Monday, March 24, 2008

Barados sounds coral alert

An Associated Press article running in several newspapers, including the Toronto Sun:

SAN JUAN, Puerto Rico -- Unusually large waves churned by an Atlantic storm system have littered the beaches of Barbados with broken coral in what could be a sign of damage to reefs across the region, a scientist said yesterday.

The amount of rubble on the island's west coast suggests the coral took a heavy pounding, said Leo Brewster, director of Barbados' Coastal Zone Management Unit, who was organizing dives later this week to survey the damage.

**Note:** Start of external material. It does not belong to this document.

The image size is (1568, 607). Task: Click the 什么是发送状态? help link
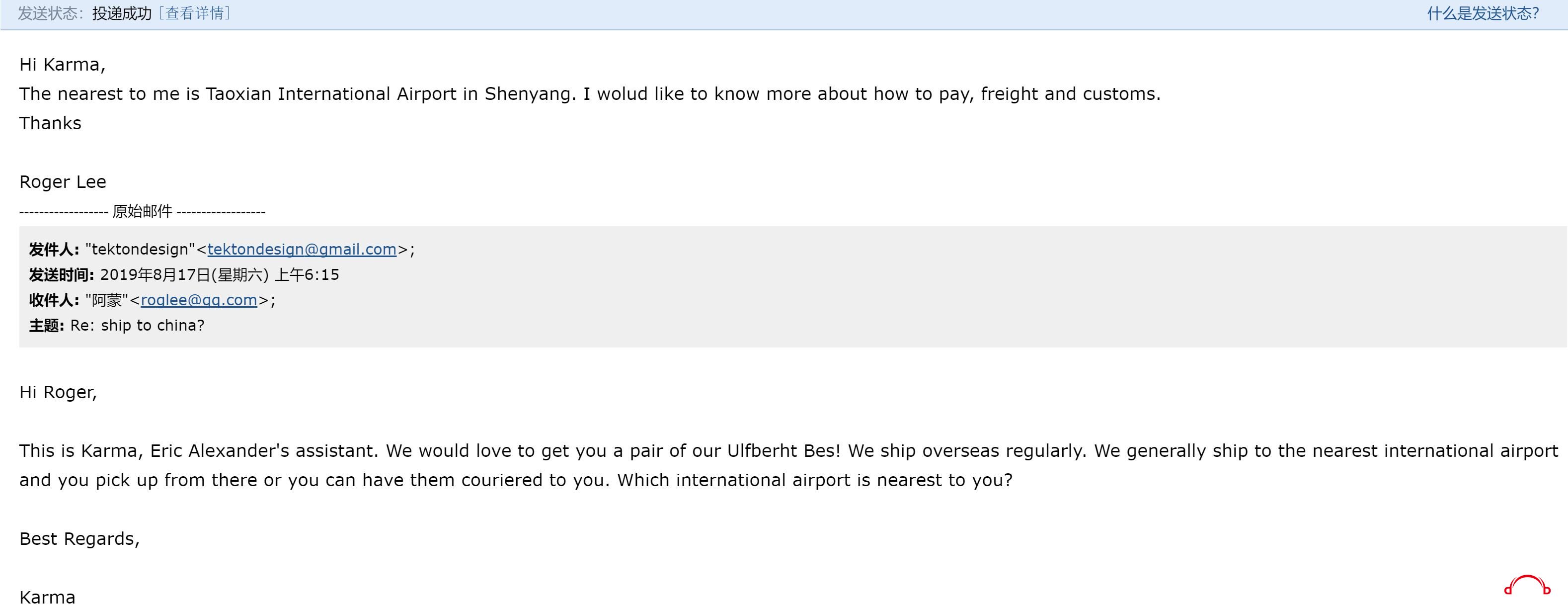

"We think it's going to be pretty extensive," Brewster said. "I think we're going to see it across the Caribbean."

The waves, reaching as high as nine metres, lashed coastlines from Guyana to the Dominican Republic last week as a large low-pressure system idled off the northeastern United States.

At their peak on Thursday morning, a buoy north of the U.S. Virgin Islands recorded swells of 4.5 metres -- the highest since 1991, said Shawn Rossi, a meteorologist with the U.S. National Weather Service in San Juan. Reef-building coral provide a habitat for thousands of marine creatures but have been dying off across the Caribbean due to coastal pollution, overfishing and rising sea temperatures.